We walked into a well-lit courtyard with high walls that had vines growing up everywhere.  It was really pretty.  They had about 15 plastic chairs set in a semi-circle, so most of the adults sat down, while the kids stood.  We were immediately offered individually wrapped chocolates and sodas. 

This family, in particular, is on my heart because I see them around a lot, and their facial features show the signs of inter-family marriage over a long period of time.  It is such a wide-spread problem here, but I understand their desire to want to continue to marry within their tribe and family. 

I declined chocolates and soda, which was a good thing, because within 7-8 minutes of sitting down, we were saying goodbye and kissing the same cheeks we had just greeted minutes ago.  Most of the kids took the chocolates, but thankfully, declined sodas as well.

Did I mention that we were two American families traveling together?  Eleven of us total!!  We really make an entrance and can occupy a space pretty quickly. 

Greetings go something like this:  the men greet each other with a handshake (or a kiss, if they're lucky :), and the women greet each woman with a series of kisses.  I never know whether it's going to be 2, 3, or 4, so it's a constant guessing game in which I'm trying to read signs and signals.

Sometimes I go for more, when they want less, or they go for more than I'm ready for.
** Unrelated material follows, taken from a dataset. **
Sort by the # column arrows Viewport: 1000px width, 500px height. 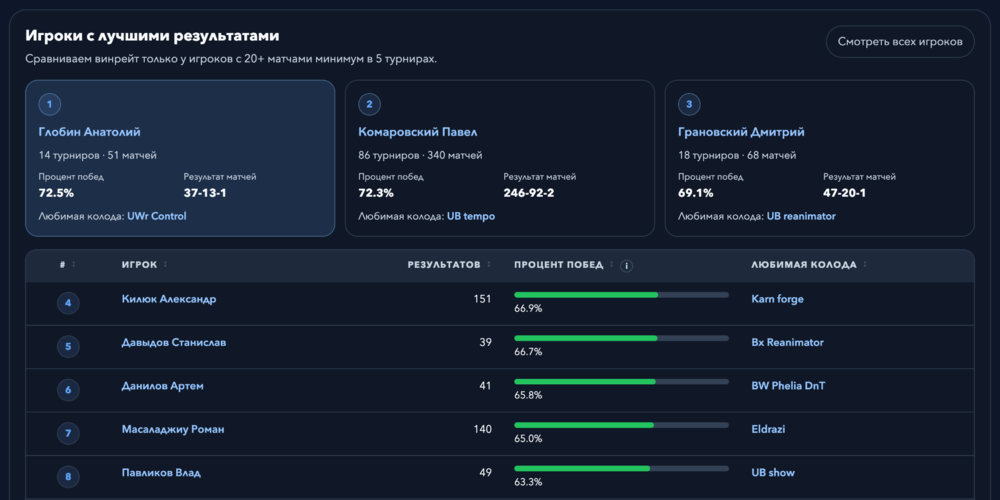pos(73,265)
The third house we visited had some dear ladies that I had met through Jennifer*.  They are married to brothers, each have children, are so beautiful,  and they live together, along with some other family members in one house.

We walked in (men, women, and children) into a large sitting area.  There was a sectional couch around all the walls, seating for over 30 people. 
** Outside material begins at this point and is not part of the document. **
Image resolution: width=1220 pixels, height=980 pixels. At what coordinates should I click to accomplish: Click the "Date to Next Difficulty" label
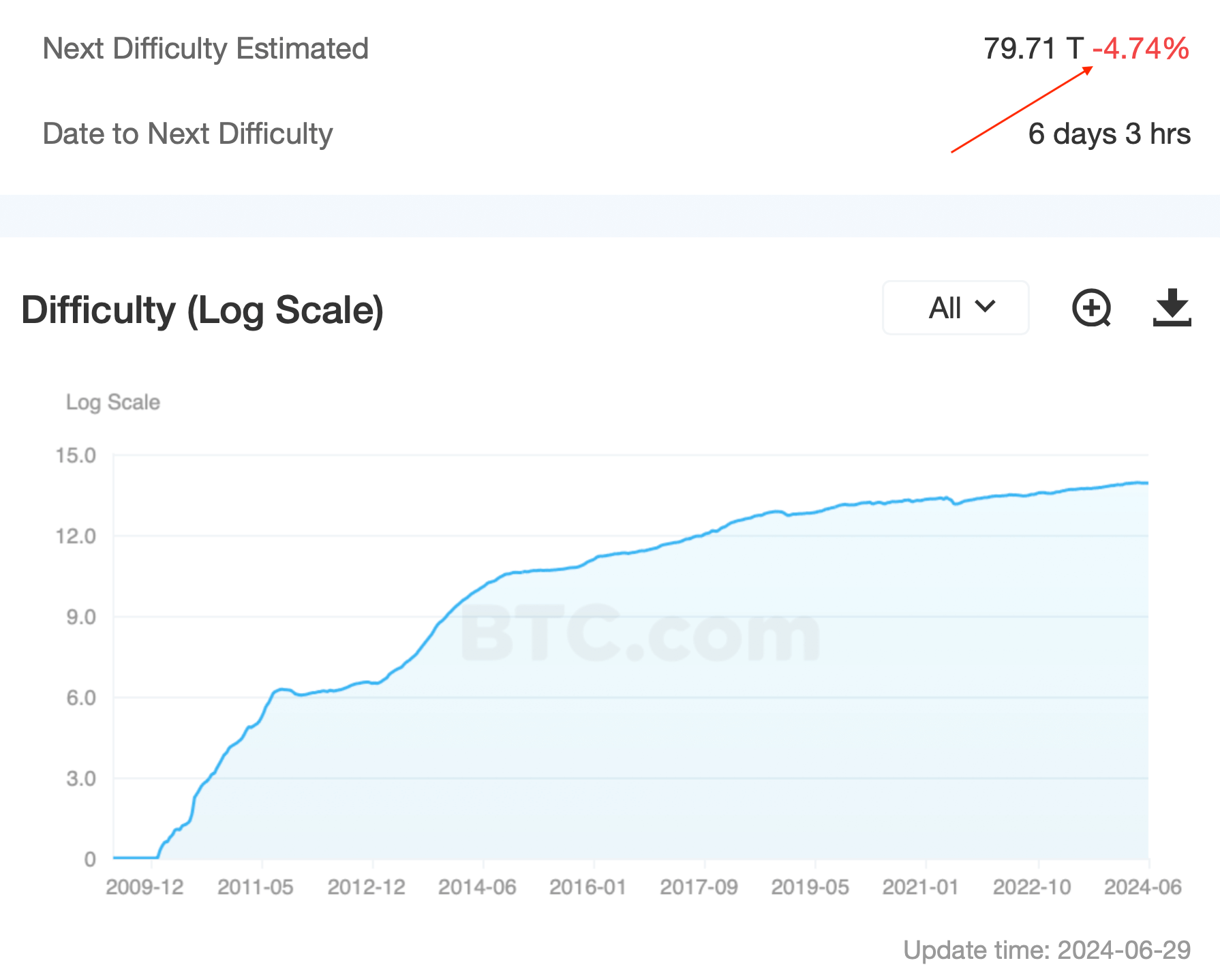pos(187,134)
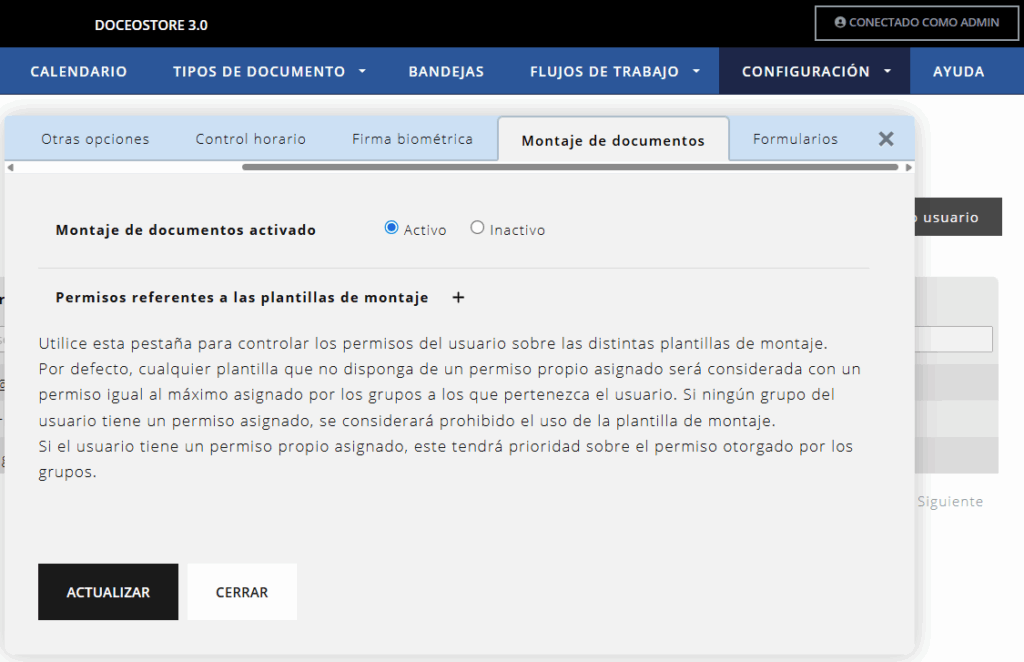The width and height of the screenshot is (1024, 662).
Task: Open the Firma biométrica tab
Action: coord(412,139)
Chocolates were served.  Sodas were served.

Then, at the door leading into a smaller sitting room, a crouched figure appeared.

I think someone was going to offer this woman a seat by the door, but when that didn't happen quickly enough, she shuffled across the room to sit on the other side.
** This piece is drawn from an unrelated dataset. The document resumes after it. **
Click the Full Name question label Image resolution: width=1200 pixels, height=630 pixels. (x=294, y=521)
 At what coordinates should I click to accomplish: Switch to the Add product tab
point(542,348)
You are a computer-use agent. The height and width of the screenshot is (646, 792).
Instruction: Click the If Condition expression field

She was bent in half, pretty aged, and it obviously hurt for her to move.

Wouldn't you know it, about 5 minutes after she sat down, a large group of mostly men came into the courtyard. 

That means it was time for all the ladies to leave.

All the females (who had been sitting on one wall together, except for the older lady) got up silently, and we moved into another sitting room off the main one.

The crouched lady brought up the rear, and she was offered a small chair in the corner, while the rest of us took our places on rugs around the room.

We continued our visit from the front room.

They older lady was complaining about her foot hurting (as much as I could make out), and she was telling another woman who was not really listening or interested.

When the men decided it was time to go, they sent Jennifer's* 8-year old to tell us.  Before we left, the ladies of the house wanted to take a picture with us. 

NOTE: I have hidden their beautiful faces because some people do shameful things with a face and a photo shop program.  I've heard it can result in the woman (who has done nothing wrong) being kicked out of her family or worse because of the shame a falsified picture can cause.

I was still gathering up Keira's things to leave, when I noticed the older lady's complaints getting louder, with still no one paying attention.

I walked over to her, put my hand on her shoulder, and I prayed for her (in English) in His name.

When I finished, she was silent, smiling, and peaceful.

Isn't it wonderful that He crosses language and cultural barriers?